WDGG
- Ashland, Kentucky; United States;
- Broadcast area: Huntington, West Virginia
- Frequency: 93.7 MHz
- Branding: 93-7 The Dawg

Programming
- Format: Country music
- Affiliations: Premiere Networks; Westwood One; Marshall Thundering Herd;

Ownership
- Owner: Kindred Communications; (Fifth Avenue Broadcasting Company, Inc.);
- Sister stations: WCMI, WCMI-FM, WMGA, WRVC, WXBW

History
- First air date: October 1948; 77 years ago
- Former call signs: WCMI-FM (1948-1970); WAMX-FM (1970-1988); WRVC-FM (1988-1995);
- Call sign meaning: "Dawg"

Technical information
- Licensing authority: FCC
- Facility ID: 21436
- Class: C1
- ERP: 100,000 watts
- HAAT: 226 meters
- Transmitter coordinates: 38°23′14″N 82°39′45″W﻿ / ﻿38.38722°N 82.66250°W

Links
- Public license information: Public file; LMS;
- Webcast: Listen live
- Website: 937thedawg.com

= WDGG =

WDGG (93.7 FM) is a country music–formatted radio station licensed to Ashland, Kentucky, serving Huntington, West Virginia, and the greater Huntington–Ashland metropolitan area. The station is owned by Kindred Communications. WDGG's studios are located on Fifth Avenue in downtown Huntington, while its transmitter facilities are in Catlettsburg, KY. A Kentucky transmitter location was chosen because FCC FM allocations only allow for a 50,000 watt maximum power if the transmitter was located in West Virginia.

In addition to its country music format, WDGG serves as the flagship station for the Marshall Thundering Herd.

==History==
The station signed on the air in October 1948 as WCMI-FM in Ashland as a simulcast of its AM sister station WCMI's broadcast schedule. The call letters were said to refer to the steel industry of Ashland as "Where Coal Meets Iron".

On November 20, 1970, the call letters were changed to WAMX-FM and ownership was transferred to W. Richard Martin and Stereo 94, Inc. The station broadcast with an adult contemporary music format and experimented with an album oriented rock format at night during the early 1970s.

In the mid-1970s, WAMX-FM (also known as 94X) adopted a contemporary hit radio (CHR) format until its sale to Storer broadcasting in 1983. With the sale, the studios moved to nearby Huntington. Despite competing against WKEE-FM, WAMX retained its CHR format until 1986 when the station adopted an album oriented rock format (AOR), leaving WKEE the only CHR station in the market.

On April 30, 1988, the call letters representing the River Cities were adopted and the license became known as WRVC-FM. The station also flipped to adult contemporary at the same time. The dormant WAMX call sign was adopted by an unrelated station (at 106.3 MHz) in the Huntington market on January 6, 1997.
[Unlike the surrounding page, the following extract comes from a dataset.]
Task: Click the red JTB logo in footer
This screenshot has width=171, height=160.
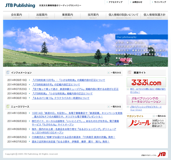Action: pyautogui.click(x=162, y=154)
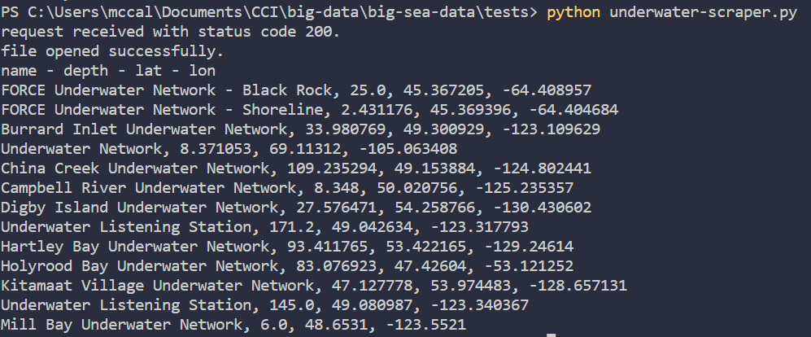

In the fall of 1992, WRVC dropped the AC format and flipped to oldies (mostly concentrating on the 60s), and changed the branding to "Oldies 93 RVC".

The WDGG call letters were granted by the FCC on February 6, 1995. At that time, the WRVC call sign and oldies format were moved to 92.7 WCMI-FM, which continued the simulcast with WRVZ in Charleston.